Secretome and immune cell attraction analysis of head and neck cancers

• Published in: Cancer Immunology, Immunotherapy : CII Vol. 73; no. 11; p. 229
• Main Authors: Muijlwijk, Tara, Wondergem, Niels E., Ekhlas, Fatima, Remkes, Naomi, Nijenhuis, Dennis N. L. M., Fritz, Lennart, Ganzevles, Sonja H., Miedema, Iris H. C., Leemans, C. René, Poell, Jos B., Brakenhoff, Ruud H., van de Ven, Rieneke
• Format: Journal Article
• Language: English
• Published: Berlin/Heidelberg Springer Berlin Heidelberg 09.09.2024; Springer Nature B.V
• Subjects: Antitumor activity; Cancer Research; Cancer-Associated Fibroblasts - immunology; Cancer-Associated Fibroblasts - metabolism; Cell adhesion & migration; Cell migration; Cell Movement; Chemokines; Chemokines - metabolism; Dendritic cells; Dendritic Cells - immunology; Dendritic Cells - metabolism; Fibroblasts; Head & neck cancer; Head and neck carcinoma; Head and Neck Neoplasms - immunology; Head and Neck Neoplasms - metabolism; Head and Neck Neoplasms - pathology; Humans; Immune checkpoint inhibitors; Immunity; Immunity (Disease); Immunology; Lymphocytes T; Medicine; Medicine & Public Health; Metastases; Oncology; PD-1 protein; Secretome; Secretome - metabolism; Squamous cell carcinoma; Squamous Cell Carcinoma of Head and Neck - immunology; Squamous Cell Carcinoma of Head and Neck - metabolism; Squamous Cell Carcinoma of Head and Neck - pathology; Tumor microenvironment; Tumor Microenvironment - immunology; Tumors; Cancer-associated fibroblasts; Head and neck squamous cell carcinoma; Tumor secretome; Dendritic cells; Chemokines; Immune cell attraction
• ISSN: 1432-0851; 0340-7004; 1432-0851
• DOI: 10.1007/s00262-024-03809-z

Immune checkpoint inhibitors are approved for recurrent/metastatic head and neck squamous cell carcinoma (HNSCC) but the response rate is only 13–18%. For an effective antitumor immune response, trafficking of immune cells to the tumor microenvironment (TME) is essential.

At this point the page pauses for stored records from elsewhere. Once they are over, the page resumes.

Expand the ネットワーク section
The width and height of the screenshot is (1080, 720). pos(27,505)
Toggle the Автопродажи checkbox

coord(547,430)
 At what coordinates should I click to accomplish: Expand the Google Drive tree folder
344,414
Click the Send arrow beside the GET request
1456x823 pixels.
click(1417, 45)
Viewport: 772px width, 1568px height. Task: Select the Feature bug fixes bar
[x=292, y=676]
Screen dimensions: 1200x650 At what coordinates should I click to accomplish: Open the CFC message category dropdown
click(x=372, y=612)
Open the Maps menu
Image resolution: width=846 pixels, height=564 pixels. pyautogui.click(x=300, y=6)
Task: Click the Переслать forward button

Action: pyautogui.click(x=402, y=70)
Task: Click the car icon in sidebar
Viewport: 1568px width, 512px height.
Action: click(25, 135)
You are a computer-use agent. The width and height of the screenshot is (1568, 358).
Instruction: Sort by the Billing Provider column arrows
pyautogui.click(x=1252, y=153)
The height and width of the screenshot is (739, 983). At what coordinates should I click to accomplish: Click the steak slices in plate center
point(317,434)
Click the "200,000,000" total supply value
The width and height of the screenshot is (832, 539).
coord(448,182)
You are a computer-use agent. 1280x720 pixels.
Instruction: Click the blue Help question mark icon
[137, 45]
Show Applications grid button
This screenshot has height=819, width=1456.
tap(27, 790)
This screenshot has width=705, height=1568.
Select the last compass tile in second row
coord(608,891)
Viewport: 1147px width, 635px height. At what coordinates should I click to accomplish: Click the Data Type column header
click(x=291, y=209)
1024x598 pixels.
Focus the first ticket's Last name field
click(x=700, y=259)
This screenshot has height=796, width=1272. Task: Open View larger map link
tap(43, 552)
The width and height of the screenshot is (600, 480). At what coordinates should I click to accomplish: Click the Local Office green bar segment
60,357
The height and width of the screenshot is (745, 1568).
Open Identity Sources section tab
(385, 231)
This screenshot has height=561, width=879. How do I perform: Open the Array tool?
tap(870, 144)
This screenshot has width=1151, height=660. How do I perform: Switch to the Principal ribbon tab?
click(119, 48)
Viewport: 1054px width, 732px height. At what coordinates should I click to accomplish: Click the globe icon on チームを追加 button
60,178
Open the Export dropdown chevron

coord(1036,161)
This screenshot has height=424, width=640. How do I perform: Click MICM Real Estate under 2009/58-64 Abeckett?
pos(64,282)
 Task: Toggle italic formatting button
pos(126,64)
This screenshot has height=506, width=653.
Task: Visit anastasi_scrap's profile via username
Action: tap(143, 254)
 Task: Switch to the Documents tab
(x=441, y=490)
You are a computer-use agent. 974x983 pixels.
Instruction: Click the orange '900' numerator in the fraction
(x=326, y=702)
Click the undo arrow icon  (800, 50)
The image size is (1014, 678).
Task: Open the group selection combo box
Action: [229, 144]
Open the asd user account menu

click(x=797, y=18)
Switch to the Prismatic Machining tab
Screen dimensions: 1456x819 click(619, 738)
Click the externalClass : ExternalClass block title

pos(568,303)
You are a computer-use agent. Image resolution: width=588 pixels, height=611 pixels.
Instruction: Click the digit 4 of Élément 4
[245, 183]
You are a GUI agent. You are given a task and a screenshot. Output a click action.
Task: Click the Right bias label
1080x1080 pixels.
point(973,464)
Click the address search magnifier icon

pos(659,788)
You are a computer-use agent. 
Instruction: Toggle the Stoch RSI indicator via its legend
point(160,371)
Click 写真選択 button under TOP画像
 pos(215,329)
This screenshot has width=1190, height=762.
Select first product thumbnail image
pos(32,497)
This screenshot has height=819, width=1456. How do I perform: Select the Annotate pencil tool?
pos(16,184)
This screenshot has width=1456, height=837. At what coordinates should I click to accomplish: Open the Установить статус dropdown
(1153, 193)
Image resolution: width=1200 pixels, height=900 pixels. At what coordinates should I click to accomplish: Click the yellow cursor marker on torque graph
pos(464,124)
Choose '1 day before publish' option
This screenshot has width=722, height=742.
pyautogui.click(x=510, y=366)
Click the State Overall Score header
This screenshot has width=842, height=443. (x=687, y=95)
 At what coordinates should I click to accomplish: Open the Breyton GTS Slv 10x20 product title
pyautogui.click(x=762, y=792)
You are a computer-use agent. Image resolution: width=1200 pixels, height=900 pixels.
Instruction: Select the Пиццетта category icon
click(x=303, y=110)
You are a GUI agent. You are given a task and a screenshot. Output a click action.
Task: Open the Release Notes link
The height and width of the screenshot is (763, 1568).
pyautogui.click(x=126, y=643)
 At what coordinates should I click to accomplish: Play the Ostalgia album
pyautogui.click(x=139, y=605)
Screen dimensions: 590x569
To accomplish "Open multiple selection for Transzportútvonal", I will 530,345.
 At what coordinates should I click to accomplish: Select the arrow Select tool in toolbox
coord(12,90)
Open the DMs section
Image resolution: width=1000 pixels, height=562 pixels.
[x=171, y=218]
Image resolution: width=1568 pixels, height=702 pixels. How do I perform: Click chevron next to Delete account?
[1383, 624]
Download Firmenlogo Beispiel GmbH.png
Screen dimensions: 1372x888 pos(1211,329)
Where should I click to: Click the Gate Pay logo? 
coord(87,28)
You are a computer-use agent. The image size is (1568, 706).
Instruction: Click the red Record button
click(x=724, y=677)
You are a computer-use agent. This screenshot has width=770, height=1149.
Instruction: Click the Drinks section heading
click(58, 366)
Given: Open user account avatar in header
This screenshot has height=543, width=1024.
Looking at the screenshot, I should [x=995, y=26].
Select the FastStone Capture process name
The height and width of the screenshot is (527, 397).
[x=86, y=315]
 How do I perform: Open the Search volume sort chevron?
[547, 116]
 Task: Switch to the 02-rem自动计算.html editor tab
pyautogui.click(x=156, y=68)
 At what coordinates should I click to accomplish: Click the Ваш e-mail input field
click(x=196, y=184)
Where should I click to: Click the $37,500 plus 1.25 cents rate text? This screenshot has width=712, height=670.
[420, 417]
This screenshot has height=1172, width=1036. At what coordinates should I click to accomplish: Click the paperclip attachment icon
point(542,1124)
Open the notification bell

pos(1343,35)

We aimed to better understand immune cell migration as well as the involved chemokines in HNSCC. A transwell assay was used to study immune cell migration toward TME-conditioned medium. While T cell migration was not observed, conventional dendritic cell (cDC) migration was induced by TME-conditioned media. cDC migration correlated with various proteins in the TME secretome. CCL8, CXCL5, CCL13 and CCL7 were tested in validation experiments and addition of these chemokines induced cDC migration. Using single cell RNA-sequencing, we observed expression of CCL8, CXCL5, CCL13 and CCL7 in cancer-associated fibroblasts (CAFs). Depleting fibroblasts led to reduced cDC migration. Thus CAFs, while often seen as suppressors of antitumor immunity, play a role in attracting cDCs toward the head and neck cancer TME, which might be crucial for effective antitumor immunity and response to therapies. Indeed, we found RNA expression signatures of the indicated chemokines, cDC and CAF subpopulations, to be significantly higher in baseline tumor specimen of patients with a major pathological response to pre-surgical anti-PD-1 treatment compared to non-responding patients.